_Exercise input_:
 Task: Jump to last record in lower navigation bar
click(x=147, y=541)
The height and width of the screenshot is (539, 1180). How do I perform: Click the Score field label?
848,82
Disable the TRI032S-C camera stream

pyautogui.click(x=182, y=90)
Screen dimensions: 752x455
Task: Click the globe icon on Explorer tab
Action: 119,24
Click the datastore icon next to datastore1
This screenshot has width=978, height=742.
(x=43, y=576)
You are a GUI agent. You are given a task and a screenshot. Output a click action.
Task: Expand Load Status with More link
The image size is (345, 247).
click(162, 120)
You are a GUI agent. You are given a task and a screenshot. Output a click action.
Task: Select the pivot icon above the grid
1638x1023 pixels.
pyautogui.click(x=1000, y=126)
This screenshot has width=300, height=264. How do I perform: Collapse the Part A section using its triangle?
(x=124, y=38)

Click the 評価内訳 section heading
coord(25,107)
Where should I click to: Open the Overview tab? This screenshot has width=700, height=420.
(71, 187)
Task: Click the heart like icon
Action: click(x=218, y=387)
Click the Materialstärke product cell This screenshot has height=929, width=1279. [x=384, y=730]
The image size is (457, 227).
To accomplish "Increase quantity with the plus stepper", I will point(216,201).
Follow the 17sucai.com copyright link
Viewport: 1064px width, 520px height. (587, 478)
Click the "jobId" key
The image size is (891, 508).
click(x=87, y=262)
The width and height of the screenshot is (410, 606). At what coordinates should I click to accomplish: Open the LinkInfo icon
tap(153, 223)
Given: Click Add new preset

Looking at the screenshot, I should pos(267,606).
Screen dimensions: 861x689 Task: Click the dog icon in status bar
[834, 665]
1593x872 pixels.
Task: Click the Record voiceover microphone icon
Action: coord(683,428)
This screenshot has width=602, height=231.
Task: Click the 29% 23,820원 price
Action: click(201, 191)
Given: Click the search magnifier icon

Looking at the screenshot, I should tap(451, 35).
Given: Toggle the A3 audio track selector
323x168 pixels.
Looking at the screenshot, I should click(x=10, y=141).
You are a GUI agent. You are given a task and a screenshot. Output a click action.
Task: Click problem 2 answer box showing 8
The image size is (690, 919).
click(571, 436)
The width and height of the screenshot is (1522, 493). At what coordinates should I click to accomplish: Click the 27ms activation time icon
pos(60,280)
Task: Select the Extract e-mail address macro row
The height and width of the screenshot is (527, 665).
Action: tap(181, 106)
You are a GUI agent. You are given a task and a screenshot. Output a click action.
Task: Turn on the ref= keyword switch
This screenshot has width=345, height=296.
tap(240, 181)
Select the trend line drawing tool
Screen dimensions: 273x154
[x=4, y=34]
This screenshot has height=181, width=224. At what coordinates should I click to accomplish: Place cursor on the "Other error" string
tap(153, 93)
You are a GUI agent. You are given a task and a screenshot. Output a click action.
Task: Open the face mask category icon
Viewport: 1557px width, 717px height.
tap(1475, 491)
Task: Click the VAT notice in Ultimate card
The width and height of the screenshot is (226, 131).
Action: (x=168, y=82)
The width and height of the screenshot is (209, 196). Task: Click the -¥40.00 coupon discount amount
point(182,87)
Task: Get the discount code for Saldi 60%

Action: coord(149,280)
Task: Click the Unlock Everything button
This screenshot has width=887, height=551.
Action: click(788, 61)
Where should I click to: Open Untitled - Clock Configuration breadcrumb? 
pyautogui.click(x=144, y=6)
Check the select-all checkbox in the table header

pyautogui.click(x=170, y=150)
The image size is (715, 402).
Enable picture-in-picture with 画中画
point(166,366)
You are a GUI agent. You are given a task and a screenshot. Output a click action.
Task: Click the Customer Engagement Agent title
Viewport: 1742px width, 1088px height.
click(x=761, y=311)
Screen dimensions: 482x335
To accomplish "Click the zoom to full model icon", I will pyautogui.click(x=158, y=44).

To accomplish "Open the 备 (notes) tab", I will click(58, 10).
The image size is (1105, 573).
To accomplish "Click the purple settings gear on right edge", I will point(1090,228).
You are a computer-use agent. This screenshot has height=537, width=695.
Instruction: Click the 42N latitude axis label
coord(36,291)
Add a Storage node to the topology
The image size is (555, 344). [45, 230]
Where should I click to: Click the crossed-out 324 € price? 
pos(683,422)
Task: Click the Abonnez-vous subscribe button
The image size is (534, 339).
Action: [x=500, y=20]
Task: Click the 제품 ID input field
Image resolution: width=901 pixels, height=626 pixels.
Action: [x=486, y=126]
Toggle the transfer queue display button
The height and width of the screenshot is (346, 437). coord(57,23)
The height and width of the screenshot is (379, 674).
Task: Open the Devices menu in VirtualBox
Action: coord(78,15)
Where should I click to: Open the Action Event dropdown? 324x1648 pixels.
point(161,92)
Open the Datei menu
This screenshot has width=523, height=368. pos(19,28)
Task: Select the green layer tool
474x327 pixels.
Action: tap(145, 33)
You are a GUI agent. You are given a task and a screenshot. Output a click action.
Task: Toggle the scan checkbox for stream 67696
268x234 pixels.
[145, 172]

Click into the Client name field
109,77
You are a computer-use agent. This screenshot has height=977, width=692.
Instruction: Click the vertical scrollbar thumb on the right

_Short task_: Convert the lines above into a JSON list of strings, one string per line, and leave out any blank lines.

_Correct output_:
[
  " Task: Jump to last record in lower navigation bar",
  "click(x=147, y=541)",
  "The height and width of the screenshot is (539, 1180). How do I perform: Click the Score field label?",
  "848,82",
  "Disable the TRI032S-C camera stream",
  "pyautogui.click(x=182, y=90)",
  "Screen dimensions: 752x455",
  "Task: Click the globe icon on Explorer tab",
  "Action: 119,24",
  "Click the datastore icon next to datastore1",
  "This screenshot has width=978, height=742.",
  "(x=43, y=576)",
  "You are a GUI agent. You are given a task and a screenshot. Output a click action.",
  "Task: Expand Load Status with More link",
  "The image size is (345, 247).",
  "click(162, 120)",
  "You are a GUI agent. You are given a task and a screenshot. Output a click action.",
  "Task: Select the pivot icon above the grid",
  "1638x1023 pixels.",
  "pyautogui.click(x=1000, y=126)",
  "This screenshot has width=300, height=264. How do I perform: Collapse the Part A section using its triangle?",
  "(x=124, y=38)",
  "Click the 評価内訳 section heading",
  "coord(25,107)",
  "Where should I click to: Open the Overview tab? This screenshot has width=700, height=420.",
  "(71, 187)",
  "Task: Click the heart like icon",
  "Action: click(x=218, y=387)",
  "Click the Materialstärke product cell This screenshot has height=929, width=1279. [x=384, y=730]",
  "The image size is (457, 227).",
  "To accomplish \"Increase quantity with the plus stepper\", I will point(216,201).",
  "Follow the 17sucai.com copyright link",
  "Viewport: 1064px width, 520px height. (587, 478)",
  "Click the \"jobId\" key",
  "The image size is (891, 508).",
  "click(x=87, y=262)",
  "The width and height of the screenshot is (410, 606). At what coordinates should I click to accomplish: Open the LinkInfo icon",
  "tap(153, 223)",
  "Given: Click Add new preset",
  "Looking at the screenshot, I should pos(267,606).",
  "Screen dimensions: 861x689 Task: Click the dog icon in status bar",
  "[834, 665]",
  "1593x872 pixels.",
  "Task: Click the Record voiceover microphone icon",
  "Action: coord(683,428)",
  "This screenshot has width=602, height=231.",
  "Task: Click the 29% 23,820원 price",
  "Action: click(201, 191)",
  "Given: Click the search magnifier icon",
  "Looking at the screenshot, I should tap(451, 35).",
  "Given: Toggle the A3 audio track selector",
  "323x168 pixels.",
  "Looking at the screenshot, I should click(x=10, y=141).",
  "You are a GUI agent. You are given a task and a screenshot. Output a click action.",
  "Task: Click problem 2 answer box showing 8",
  "The image size is (690, 919).",
  "click(571, 436)",
  "The width and height of the screenshot is (1522, 493). At what coordinates should I click to accomplish: Click the 27ms activation time icon",
  "pos(60,280)",
  "Task: Select the Extract e-mail address macro row",
  "The height and width of the screenshot is (527, 665).",
  "Action: tap(181, 106)",
  "You are a GUI agent. You are given a task and a screenshot. Output a click action.",
  "Task: Turn on the ref= keyword switch",
  "This screenshot has width=345, height=296.",
  "tap(240, 181)",
  "Select the trend line drawing tool",
  "Screen dimensions: 273x154",
  "[x=4, y=34]",
  "This screenshot has height=181, width=224. At what coordinates should I click to accomplish: Place cursor on the \"Other error\" string",
  "tap(153, 93)",
  "You are a GUI agent. You are given a task and a screenshot. Output a click action.",
  "Task: Open the face mask category icon",
  "Viewport: 1557px width, 717px height.",
  "tap(1475, 491)",
  "Task: Click the VAT notice in Ultimate card",
  "The width and height of the screenshot is (226, 131).",
  "Action: (x=168, y=82)",
  "The width and height of the screenshot is (209, 196). Task: Click the -¥40.00 coupon discount amount",
  "point(182,87)",
  "Task: Get the discount code for Saldi 60%",
  "Action: coord(149,280)",
  "Task: Click the Unlock Everything button",
  "This screenshot has width=887, height=551.",
  "Action: click(788, 61)",
  "Where should I click to: Open Untitled - Clock Configuration breadcrumb? ",
  "pyautogui.click(x=144, y=6)",
  "Check the select-all checkbox in the table header",
  "pyautogui.click(x=170, y=150)",
  "The image size is (715, 402).",
  "Enable picture-in-picture with 画中画",
  "point(166,366)",
  "You are a GUI agent. You are given a task and a screenshot. Output a click action.",
  "Task: Click the Customer Engagement Agent title",
  "Viewport: 1742px width, 1088px height.",
  "click(x=761, y=311)",
  "Screen dimensions: 482x335",
  "To accomplish \"Click the zoom to full model icon\", I will pyautogui.click(x=158, y=44).",
  "To accomplish \"Open the 备 (notes) tab\", I will click(58, 10).",
  "The image size is (1105, 573).",
  "To accomplish \"Click the purple settings gear on right edge\", I will point(1090,228).",
  "You are a computer-use agent. This screenshot has height=537, width=695.",
  "Instruction: Click the 42N latitude axis label",
  "coord(36,291)",
  "Add a Storage node to the topology",
  "The image size is (555, 344). [45, 230]",
  "Where should I click to: Click the crossed-out 324 € price? ",
  "pos(683,422)",
  "Task: Click the Abonnez-vous subscribe button",
  "The image size is (534, 339).",
  "Action: [x=500, y=20]",
  "Task: Click the 제품 ID input field",
  "Image resolution: width=901 pixels, height=626 pixels.",
  "Action: [x=486, y=126]",
  "Toggle the transfer queue display button",
  "The height and width of the screenshot is (346, 437). coord(57,23)",
  "The height and width of the screenshot is (379, 674).",
  "Task: Open the Devices menu in VirtualBox",
  "Action: coord(78,15)",
  "Where should I click to: Open the Action Event dropdown? 324x1648 pixels.",
  "point(161,92)",
  "Open the Datei menu",
  "This screenshot has width=523, height=368. pos(19,28)",
  "Task: Select the green layer tool",
  "474x327 pixels.",
  "Action: tap(145, 33)",
  "You are a GUI agent. You are given a task and a screenshot. Output a click action.",
  "Task: Toggle the scan checkbox for stream 67696",
  "268x234 pixels.",
  "[145, 172]",
  "Click into the Client name field",
  "109,77",
  "You are a computer-use agent. This screenshot has height=977, width=692.",
  "Instruction: Click the vertical scrollbar thumb on the right"
]